Monday, April 7, 2008

The Mortgage "Crisis" and Efficient Breach

First, the vast vast majority of mortgages are being paid on time. This "crisis" is media created, and for ANY other class of assets, this would be simply entertaining business news. If the price of oil did something like this, well, we'd have complaining from producers, but still.

But I'm more concerned with the people who aren't paying right now. They're supposed to be a rapidly increasing number of people being foreclosed upon. "Jinglemail" is a new term, for people who mail their keys to the bank and take a hike. "Marketplace: Money" is normally a fairly interesting NPR personal finance show. Last weeks show was ONLY about the mortgage mess. Repeatedly, while interviewing people who were about to be foreclosed, or had lost their houses, asked questions like, "how can do this, this is your most important debt, you voluntarily agreed to pay, you promised to pay this money you owe them, etc."

I'm all in favor of people not committing fraud, but ALL a contract is a promise to perform the terms OR pay damages. That's IT. It' s not immoral to breach, it's not wrong to breach, it's a decision you should chose whenever it makes sense.

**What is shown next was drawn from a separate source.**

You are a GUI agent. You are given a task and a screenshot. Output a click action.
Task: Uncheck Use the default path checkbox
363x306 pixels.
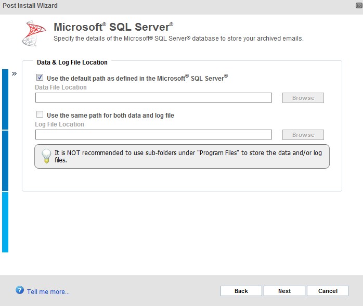click(x=40, y=78)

And consider this, mortgages are contracts of adhesion. All the terms were written by the lenders, within an environment where lender lobbyists have a strong advantage over other parties. So, fundamentally, the banks wrote the rules. If they screwed up, and created a situation where it makes more sense for their customers to walk than to pay, that was their bad. They should take their medicine, and do better next time. Can anyone honestly argue that if the positions were reversed, and the banks stood to significantly benefit from walking out on their contracts that they wouldn't? We know they would, someone would sue them for breach of fiduciary duty to their shareholders if they didn't.

In general, breach isn't wrong. It's not bad. We all stand to benefit, in the sense that the larger economy benefits from the most efficient allocation of capital, when people and institutions practice efficient breach. So, everyone out there who's thinking about walking away from your house, don't take any crap from anyone over it. Take your credit hit and don't let anyone make you feel bad about it. You're the efficient one.

2 comments:

Natalie Greene said...

I can honestly say I'd never thought about it that way, but it does make sense. On the other hand, don't other customers of the bank who are fulfilling their contract going to suffer? I honestly don't know, the whole money thing is foreign to me.

Nicholas said...

Short answer, no. Each customer contracts with the bank for the best deal they can get. They'll breach if things turn better for them. People aren't going to drive modern banks into failure (since most of the risk has been securitized). But even if the bank did fail, it wouldn't hurt other debtors.

Here's how it would work; I borrow money from bank and buy my house. "Deadbeats" stop paying, bank fails. Creditors (or the gov't) take over the bank. I keep making my payments, they just go to a different address.

Plus, on a macro level, the people still making payments are better off if the economy allots its capital in the most efficient way possible.